Cllr. Éilis Ryan

Cllr. Éilis Ryan

The Workers’ Party has accused Taoiseach Enda Kenny and Tánaiste Joan Burton of having an ideologically driven aversion to creating public sector jobs.

Workers’ Party Dublin Councillor Éilis Ryan has said that the launch today of another Jobs Initiative was merely a further throwing of massive sums of money at the private sector to create pseudo-jobs based on exploitation, low pay and temporary contracts.

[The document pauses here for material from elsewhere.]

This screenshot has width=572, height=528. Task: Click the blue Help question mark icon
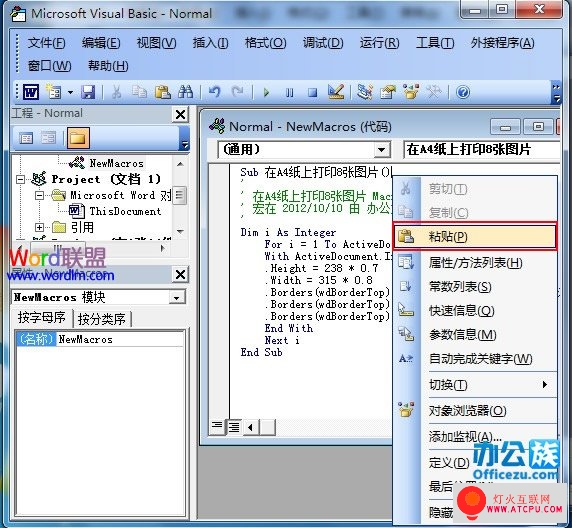pyautogui.click(x=463, y=92)
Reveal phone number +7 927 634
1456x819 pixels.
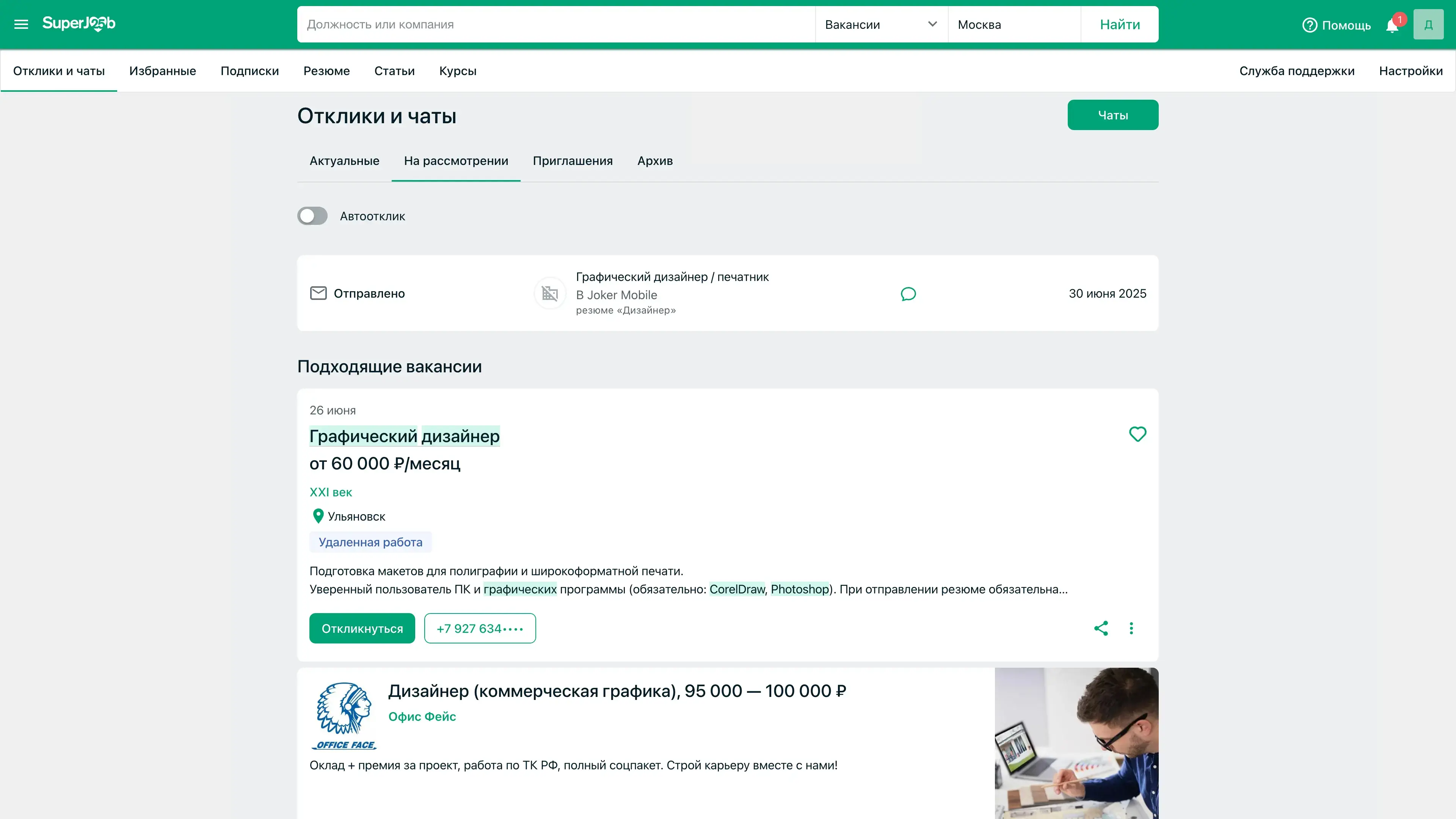tap(479, 629)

Cllr. Ryan said that the governments’ deliberate exclusion of the public sector as a source of job creation doomed the latest initiative to being another costly failure.  “The history of this state has shown that only the public sector, including commercial state and semi-state companies, has a solid record in creating job and in driving real growth in the economy. That is why even the right-wing governments of Cumann na Gaedhal in the 1920s relied on the public sector and despite their ideology included the state sector in the mix”, said the North Inner City councillor.

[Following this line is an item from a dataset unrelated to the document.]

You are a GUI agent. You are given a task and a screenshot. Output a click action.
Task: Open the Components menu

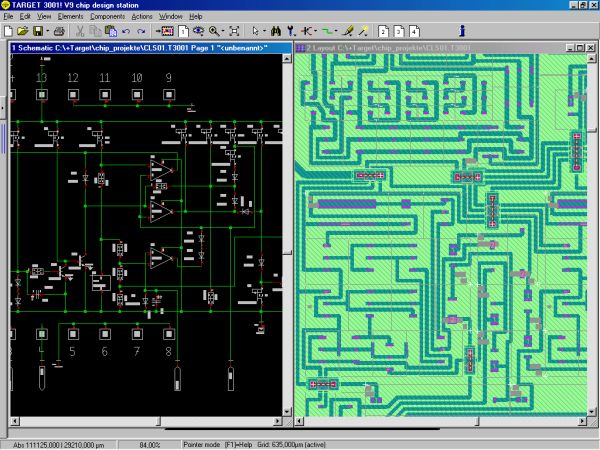point(108,17)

“The government keeps throwing billions of euro on the losing chip of private job creation. At best temporary, low-paid jobs will result with a small proportion of more durable jobs for those with high-level qualifications.  At worst we can expect another plethora of internships, zero-hour contracts and zombie work schemes which can only function at all by forcing people on the Live Register to sign up for them or get cut off.”

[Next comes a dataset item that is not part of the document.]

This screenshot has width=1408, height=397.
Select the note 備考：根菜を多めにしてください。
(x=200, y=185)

Cllr. Ryan concluded saying, “Relying on the private sector for job creation is expecting a miracle.  The private sector has one objective which is profit and anything else is entirely incidental.  The private sector regards employment as a burden and a cost to be kept to a minimum.  When you have a state continuously throwing money at that sector to ensure the minimum becomes the norm it is obvious that full employment is an impossibility under such a system.  That’s why the Workers’ Party believes that only the public / state sector can guarantee the creation of significant employment.”